* Task instructions
Below are the records; give again exactly the line with "868x395 pixels. Task: Select", the line with "The image size is (765, 532).", and each line that lies between them, and nothing besides.

* Dataset entries
==================================================
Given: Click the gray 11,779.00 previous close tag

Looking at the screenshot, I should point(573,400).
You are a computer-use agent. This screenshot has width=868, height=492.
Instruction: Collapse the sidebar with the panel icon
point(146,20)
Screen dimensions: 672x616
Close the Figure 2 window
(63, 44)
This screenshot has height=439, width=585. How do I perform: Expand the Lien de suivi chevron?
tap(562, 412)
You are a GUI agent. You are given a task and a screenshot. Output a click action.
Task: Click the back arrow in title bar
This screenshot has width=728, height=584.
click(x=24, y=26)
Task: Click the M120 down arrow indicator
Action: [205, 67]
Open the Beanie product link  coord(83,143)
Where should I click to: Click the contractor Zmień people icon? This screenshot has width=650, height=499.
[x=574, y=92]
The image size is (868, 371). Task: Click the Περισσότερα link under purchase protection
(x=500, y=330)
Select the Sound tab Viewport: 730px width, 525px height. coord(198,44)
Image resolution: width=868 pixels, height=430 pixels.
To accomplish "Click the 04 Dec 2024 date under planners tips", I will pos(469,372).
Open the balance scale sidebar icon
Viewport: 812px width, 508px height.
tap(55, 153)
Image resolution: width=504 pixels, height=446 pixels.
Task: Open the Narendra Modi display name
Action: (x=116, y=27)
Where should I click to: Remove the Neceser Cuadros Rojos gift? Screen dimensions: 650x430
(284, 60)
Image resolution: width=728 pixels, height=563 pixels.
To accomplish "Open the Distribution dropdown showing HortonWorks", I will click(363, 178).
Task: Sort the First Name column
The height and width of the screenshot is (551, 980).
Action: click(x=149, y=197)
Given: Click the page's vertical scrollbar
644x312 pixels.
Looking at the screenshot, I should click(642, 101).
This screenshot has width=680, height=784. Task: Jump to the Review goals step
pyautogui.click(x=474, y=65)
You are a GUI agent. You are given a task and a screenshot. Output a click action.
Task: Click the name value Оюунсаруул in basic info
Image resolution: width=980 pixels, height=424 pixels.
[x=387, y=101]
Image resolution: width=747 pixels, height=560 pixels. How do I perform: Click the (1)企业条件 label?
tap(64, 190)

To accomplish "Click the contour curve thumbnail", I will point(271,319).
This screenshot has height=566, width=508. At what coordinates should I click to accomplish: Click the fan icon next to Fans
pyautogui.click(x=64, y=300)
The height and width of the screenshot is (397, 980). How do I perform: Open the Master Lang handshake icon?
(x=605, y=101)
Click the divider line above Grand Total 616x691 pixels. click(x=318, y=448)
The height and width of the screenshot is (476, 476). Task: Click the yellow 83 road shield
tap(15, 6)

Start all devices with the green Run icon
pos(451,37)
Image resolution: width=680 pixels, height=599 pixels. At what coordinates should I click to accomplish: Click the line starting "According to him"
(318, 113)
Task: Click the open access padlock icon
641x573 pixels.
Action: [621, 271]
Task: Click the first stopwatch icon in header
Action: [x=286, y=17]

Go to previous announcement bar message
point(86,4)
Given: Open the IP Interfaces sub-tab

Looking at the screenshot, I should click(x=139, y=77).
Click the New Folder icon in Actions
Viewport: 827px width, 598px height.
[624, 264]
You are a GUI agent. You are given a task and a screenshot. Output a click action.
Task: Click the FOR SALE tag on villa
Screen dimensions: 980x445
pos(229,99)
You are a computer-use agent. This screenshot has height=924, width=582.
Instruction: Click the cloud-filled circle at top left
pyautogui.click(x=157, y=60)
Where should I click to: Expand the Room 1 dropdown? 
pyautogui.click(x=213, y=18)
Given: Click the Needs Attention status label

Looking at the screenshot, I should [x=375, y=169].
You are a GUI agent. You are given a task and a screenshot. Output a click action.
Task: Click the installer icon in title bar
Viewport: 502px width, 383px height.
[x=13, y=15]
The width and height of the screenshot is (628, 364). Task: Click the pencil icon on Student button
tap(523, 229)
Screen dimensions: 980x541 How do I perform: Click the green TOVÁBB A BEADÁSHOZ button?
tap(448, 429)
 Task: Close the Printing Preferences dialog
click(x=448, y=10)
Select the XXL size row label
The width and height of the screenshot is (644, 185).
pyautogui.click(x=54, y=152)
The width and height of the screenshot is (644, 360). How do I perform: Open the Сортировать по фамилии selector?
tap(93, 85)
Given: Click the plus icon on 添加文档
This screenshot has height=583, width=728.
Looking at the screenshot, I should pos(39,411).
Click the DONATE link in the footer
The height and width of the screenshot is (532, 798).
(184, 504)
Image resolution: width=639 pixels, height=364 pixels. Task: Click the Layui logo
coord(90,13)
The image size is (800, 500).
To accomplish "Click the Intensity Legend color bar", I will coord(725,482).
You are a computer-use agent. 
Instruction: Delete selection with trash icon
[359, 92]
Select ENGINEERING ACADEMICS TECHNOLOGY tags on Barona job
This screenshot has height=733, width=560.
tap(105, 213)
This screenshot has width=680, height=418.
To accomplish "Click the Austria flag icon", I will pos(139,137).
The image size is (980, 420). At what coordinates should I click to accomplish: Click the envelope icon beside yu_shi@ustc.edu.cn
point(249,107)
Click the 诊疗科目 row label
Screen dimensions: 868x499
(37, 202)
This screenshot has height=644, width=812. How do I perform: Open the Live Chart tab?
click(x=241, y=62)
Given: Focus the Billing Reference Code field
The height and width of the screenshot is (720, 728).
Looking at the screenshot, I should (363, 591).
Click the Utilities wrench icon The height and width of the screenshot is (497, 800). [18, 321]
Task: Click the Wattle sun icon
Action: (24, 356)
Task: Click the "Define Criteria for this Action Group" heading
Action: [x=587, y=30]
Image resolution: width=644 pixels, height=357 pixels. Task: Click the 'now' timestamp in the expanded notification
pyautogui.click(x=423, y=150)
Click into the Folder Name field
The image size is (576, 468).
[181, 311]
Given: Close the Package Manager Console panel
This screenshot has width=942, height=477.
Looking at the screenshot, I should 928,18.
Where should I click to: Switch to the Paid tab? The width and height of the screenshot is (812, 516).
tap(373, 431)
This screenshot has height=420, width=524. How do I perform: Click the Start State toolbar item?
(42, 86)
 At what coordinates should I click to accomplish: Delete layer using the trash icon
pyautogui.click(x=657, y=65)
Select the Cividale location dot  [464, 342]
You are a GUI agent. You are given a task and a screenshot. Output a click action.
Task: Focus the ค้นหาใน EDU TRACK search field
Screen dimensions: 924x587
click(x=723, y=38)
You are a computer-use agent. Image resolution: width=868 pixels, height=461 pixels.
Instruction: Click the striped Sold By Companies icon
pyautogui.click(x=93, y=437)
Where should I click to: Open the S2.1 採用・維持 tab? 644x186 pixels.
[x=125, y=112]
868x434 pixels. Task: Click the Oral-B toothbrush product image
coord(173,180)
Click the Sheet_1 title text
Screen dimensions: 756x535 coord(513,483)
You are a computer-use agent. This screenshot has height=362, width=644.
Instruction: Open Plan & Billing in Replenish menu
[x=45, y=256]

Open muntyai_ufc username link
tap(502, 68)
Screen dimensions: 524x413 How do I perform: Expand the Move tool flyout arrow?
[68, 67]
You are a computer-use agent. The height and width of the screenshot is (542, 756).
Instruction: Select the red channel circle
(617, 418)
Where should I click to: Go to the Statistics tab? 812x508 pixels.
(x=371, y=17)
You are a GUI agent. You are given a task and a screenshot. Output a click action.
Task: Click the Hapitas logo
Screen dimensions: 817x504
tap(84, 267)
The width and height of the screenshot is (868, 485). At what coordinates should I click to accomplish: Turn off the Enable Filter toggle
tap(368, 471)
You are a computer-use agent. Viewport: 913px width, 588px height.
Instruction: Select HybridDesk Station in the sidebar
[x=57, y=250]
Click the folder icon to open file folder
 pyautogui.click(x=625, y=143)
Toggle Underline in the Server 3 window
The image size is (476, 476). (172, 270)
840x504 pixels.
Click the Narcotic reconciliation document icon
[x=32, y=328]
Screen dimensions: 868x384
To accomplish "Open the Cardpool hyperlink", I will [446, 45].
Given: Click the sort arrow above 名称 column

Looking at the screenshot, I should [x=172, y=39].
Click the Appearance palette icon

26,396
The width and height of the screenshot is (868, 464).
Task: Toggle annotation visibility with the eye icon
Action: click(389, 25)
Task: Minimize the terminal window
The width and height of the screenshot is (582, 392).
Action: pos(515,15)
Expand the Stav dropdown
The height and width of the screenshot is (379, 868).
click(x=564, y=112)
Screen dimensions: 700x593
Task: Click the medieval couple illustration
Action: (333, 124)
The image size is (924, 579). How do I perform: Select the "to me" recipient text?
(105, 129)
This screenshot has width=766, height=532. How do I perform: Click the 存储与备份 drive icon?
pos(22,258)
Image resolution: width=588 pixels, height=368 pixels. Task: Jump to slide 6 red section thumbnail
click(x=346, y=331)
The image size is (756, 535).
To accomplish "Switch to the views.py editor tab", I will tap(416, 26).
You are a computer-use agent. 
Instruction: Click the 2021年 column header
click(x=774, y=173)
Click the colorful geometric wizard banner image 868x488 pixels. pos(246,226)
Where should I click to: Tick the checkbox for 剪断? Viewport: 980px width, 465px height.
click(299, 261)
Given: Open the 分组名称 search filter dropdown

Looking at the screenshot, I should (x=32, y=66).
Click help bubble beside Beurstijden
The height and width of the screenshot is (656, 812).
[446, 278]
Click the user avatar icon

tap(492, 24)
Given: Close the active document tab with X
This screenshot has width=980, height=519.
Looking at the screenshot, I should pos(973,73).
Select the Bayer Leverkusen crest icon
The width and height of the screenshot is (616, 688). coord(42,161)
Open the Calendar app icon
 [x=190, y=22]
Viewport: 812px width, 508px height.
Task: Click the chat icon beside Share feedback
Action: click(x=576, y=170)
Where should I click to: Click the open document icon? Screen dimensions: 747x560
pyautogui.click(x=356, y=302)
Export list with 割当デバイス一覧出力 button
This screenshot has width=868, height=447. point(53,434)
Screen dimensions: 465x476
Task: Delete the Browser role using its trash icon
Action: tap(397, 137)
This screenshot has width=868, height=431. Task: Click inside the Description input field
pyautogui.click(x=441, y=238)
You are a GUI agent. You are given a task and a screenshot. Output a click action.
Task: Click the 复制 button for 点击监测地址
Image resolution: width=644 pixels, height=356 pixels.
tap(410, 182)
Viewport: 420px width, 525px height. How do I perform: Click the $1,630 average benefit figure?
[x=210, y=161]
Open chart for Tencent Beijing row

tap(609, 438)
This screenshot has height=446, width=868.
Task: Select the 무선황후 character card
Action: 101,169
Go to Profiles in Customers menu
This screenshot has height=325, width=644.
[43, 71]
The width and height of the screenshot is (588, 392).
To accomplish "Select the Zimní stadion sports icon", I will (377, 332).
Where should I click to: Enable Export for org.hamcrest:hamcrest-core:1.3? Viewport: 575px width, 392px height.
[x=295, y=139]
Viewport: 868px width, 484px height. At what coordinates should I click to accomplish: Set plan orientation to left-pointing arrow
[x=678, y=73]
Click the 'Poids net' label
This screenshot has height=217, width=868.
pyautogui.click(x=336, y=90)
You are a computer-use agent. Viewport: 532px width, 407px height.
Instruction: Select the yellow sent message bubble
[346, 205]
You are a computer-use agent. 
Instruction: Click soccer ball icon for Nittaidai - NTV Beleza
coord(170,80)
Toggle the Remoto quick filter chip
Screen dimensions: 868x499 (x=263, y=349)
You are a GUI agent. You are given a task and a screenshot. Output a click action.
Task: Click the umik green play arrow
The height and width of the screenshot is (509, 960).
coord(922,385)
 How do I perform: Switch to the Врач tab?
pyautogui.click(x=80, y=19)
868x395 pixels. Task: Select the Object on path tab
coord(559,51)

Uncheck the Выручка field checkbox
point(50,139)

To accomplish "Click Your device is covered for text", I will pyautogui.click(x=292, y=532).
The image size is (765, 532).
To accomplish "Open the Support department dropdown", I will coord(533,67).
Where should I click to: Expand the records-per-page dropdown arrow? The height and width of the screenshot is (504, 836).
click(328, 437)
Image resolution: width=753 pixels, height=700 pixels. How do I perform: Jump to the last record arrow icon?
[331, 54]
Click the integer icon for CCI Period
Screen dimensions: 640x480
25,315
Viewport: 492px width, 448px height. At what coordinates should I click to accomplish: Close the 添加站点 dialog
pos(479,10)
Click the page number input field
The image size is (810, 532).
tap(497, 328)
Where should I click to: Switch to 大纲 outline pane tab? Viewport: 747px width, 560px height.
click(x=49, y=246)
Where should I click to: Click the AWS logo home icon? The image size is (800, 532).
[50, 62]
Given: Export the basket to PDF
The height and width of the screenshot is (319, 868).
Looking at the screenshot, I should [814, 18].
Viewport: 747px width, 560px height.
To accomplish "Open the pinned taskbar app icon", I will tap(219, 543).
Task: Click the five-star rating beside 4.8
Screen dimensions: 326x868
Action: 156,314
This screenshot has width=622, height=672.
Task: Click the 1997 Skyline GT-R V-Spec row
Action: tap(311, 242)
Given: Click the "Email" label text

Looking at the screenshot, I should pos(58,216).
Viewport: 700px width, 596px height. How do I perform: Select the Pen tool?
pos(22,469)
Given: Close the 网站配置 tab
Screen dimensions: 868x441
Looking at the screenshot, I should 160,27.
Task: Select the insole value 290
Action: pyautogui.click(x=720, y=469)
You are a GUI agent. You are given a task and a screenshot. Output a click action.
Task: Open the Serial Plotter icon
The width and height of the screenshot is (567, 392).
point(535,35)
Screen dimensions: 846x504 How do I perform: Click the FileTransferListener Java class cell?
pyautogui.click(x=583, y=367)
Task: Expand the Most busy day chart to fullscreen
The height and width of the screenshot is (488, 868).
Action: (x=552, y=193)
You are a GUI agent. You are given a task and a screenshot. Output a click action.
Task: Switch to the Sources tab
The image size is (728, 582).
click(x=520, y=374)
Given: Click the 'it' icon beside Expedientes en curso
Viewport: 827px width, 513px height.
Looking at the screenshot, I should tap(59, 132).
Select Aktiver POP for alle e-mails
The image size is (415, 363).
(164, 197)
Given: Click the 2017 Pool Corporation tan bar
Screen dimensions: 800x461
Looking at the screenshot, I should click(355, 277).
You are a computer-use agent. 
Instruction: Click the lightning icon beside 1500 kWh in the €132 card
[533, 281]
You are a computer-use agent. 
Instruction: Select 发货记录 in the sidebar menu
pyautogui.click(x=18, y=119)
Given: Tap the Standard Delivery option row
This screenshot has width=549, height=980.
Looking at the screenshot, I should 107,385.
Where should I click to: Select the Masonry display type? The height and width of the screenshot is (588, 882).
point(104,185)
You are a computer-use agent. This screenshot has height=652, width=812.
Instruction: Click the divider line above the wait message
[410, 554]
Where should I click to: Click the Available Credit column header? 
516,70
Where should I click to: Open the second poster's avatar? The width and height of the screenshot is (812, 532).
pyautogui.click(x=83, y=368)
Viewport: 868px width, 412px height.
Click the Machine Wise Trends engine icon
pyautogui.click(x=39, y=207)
==================================================
* Task result
868x395 pixels. Task: Select the Object on path tab
coord(559,51)

Uncheck the Выручка field checkbox
point(50,139)

To accomplish "Click Your device is covered for text", I will pyautogui.click(x=292, y=532).
The image size is (765, 532).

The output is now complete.